What to work on → Below are records that must be duplicated exactly.

Data supplied →

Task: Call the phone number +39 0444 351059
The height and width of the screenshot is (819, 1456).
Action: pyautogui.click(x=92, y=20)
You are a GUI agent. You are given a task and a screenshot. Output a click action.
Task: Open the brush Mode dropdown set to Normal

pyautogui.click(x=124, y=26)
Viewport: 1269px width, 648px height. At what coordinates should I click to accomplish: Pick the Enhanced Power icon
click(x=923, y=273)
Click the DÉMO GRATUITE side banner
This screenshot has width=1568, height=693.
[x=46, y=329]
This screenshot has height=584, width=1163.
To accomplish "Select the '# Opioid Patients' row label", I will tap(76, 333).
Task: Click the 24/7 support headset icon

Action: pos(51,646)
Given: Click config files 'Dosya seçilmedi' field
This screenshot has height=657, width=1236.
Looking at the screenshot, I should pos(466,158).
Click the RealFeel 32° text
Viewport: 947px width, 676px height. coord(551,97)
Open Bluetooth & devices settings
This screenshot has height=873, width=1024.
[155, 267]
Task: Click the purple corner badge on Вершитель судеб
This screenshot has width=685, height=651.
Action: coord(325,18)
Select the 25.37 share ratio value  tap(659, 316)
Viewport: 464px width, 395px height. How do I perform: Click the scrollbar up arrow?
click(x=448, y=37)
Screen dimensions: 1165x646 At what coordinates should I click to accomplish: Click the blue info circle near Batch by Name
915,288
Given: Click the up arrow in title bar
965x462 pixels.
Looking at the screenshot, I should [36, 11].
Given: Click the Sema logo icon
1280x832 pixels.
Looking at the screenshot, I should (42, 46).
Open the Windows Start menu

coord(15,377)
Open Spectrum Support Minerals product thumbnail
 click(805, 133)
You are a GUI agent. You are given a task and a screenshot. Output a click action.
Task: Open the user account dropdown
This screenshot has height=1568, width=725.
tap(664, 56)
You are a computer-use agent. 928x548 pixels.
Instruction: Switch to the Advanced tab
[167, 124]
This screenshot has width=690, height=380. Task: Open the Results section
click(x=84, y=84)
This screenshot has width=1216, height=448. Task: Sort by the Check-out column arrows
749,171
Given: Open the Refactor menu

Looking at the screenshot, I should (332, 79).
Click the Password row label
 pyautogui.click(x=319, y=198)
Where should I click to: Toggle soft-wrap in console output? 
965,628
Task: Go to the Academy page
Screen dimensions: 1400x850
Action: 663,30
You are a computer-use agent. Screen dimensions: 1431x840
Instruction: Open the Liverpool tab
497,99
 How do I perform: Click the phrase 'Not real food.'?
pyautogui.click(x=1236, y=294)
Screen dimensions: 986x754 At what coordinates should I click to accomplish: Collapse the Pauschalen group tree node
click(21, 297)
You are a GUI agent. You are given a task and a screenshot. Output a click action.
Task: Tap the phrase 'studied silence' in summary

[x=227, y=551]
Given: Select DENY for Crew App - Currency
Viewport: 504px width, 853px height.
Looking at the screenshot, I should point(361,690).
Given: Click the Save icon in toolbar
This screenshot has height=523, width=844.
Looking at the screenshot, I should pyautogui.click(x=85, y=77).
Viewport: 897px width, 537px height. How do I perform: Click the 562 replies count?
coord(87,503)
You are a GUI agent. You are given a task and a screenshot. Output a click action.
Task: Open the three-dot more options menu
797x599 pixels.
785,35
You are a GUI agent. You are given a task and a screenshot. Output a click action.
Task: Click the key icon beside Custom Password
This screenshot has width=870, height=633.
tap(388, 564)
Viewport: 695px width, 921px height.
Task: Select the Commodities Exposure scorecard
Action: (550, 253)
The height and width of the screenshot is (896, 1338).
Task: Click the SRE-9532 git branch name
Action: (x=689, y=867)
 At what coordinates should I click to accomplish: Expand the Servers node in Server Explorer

Result for this task →
Task: Call the phone number +39 0444 351059
The height and width of the screenshot is (819, 1456).
Action: pyautogui.click(x=92, y=20)
You are a GUI agent. You are given a task and a screenshot. Output a click action.
Task: Open the brush Mode dropdown set to Normal

pyautogui.click(x=124, y=26)
Viewport: 1269px width, 648px height. At what coordinates should I click to accomplish: Pick the Enhanced Power icon
click(x=923, y=273)
Click the DÉMO GRATUITE side banner
This screenshot has width=1568, height=693.
[x=46, y=329]
This screenshot has height=584, width=1163.
To accomplish "Select the '# Opioid Patients' row label", I will tap(76, 333).
Task: Click the 24/7 support headset icon

Action: pos(51,646)
Given: Click config files 'Dosya seçilmedi' field
This screenshot has height=657, width=1236.
Looking at the screenshot, I should pos(466,158).
Click the RealFeel 32° text
Viewport: 947px width, 676px height. coord(551,97)
Open Bluetooth & devices settings
This screenshot has height=873, width=1024.
[155, 267]
Task: Click the purple corner badge on Вершитель судеб
This screenshot has width=685, height=651.
Action: coord(325,18)
Select the 25.37 share ratio value  tap(659, 316)
Viewport: 464px width, 395px height. How do I perform: Click the scrollbar up arrow?
click(x=448, y=37)
Screen dimensions: 1165x646 At what coordinates should I click to accomplish: Click the blue info circle near Batch by Name
915,288
Given: Click the up arrow in title bar
965x462 pixels.
Looking at the screenshot, I should [36, 11].
Given: Click the Sema logo icon
1280x832 pixels.
Looking at the screenshot, I should (42, 46).
Open the Windows Start menu

coord(15,377)
Open Spectrum Support Minerals product thumbnail
 click(805, 133)
You are a GUI agent. You are given a task and a screenshot. Output a click action.
Task: Open the user account dropdown
This screenshot has height=1568, width=725.
tap(664, 56)
You are a computer-use agent. 928x548 pixels.
Instruction: Switch to the Advanced tab
[167, 124]
This screenshot has width=690, height=380. Task: Open the Results section
click(x=84, y=84)
This screenshot has width=1216, height=448. Task: Sort by the Check-out column arrows
749,171
Given: Open the Refactor menu

Looking at the screenshot, I should (332, 79).
Click the Password row label
 pyautogui.click(x=319, y=198)
Where should I click to: Toggle soft-wrap in console output? 
965,628
Task: Go to the Academy page
Screen dimensions: 1400x850
Action: 663,30
You are a computer-use agent. Screen dimensions: 1431x840
Instruction: Open the Liverpool tab
497,99
 How do I perform: Click the phrase 'Not real food.'?
pyautogui.click(x=1236, y=294)
Screen dimensions: 986x754 At what coordinates should I click to accomplish: Collapse the Pauschalen group tree node
click(21, 297)
You are a GUI agent. You are given a task and a screenshot. Output a click action.
Task: Tap the phrase 'studied silence' in summary

[x=227, y=551]
Given: Select DENY for Crew App - Currency
Viewport: 504px width, 853px height.
Looking at the screenshot, I should point(361,690).
Given: Click the Save icon in toolbar
This screenshot has height=523, width=844.
Looking at the screenshot, I should pyautogui.click(x=85, y=77).
Viewport: 897px width, 537px height. How do I perform: Click the 562 replies count?
coord(87,503)
You are a GUI agent. You are given a task and a screenshot. Output a click action.
Task: Open the three-dot more options menu
797x599 pixels.
785,35
You are a GUI agent. You are given a task and a screenshot. Output a click action.
Task: Click the key icon beside Custom Password
This screenshot has width=870, height=633.
tap(388, 564)
Viewport: 695px width, 921px height.
Task: Select the Commodities Exposure scorecard
Action: (550, 253)
The height and width of the screenshot is (896, 1338).
Task: Click the SRE-9532 git branch name
Action: (x=689, y=867)
 At what coordinates should I click to accomplish: Expand the Servers node in Server Explorer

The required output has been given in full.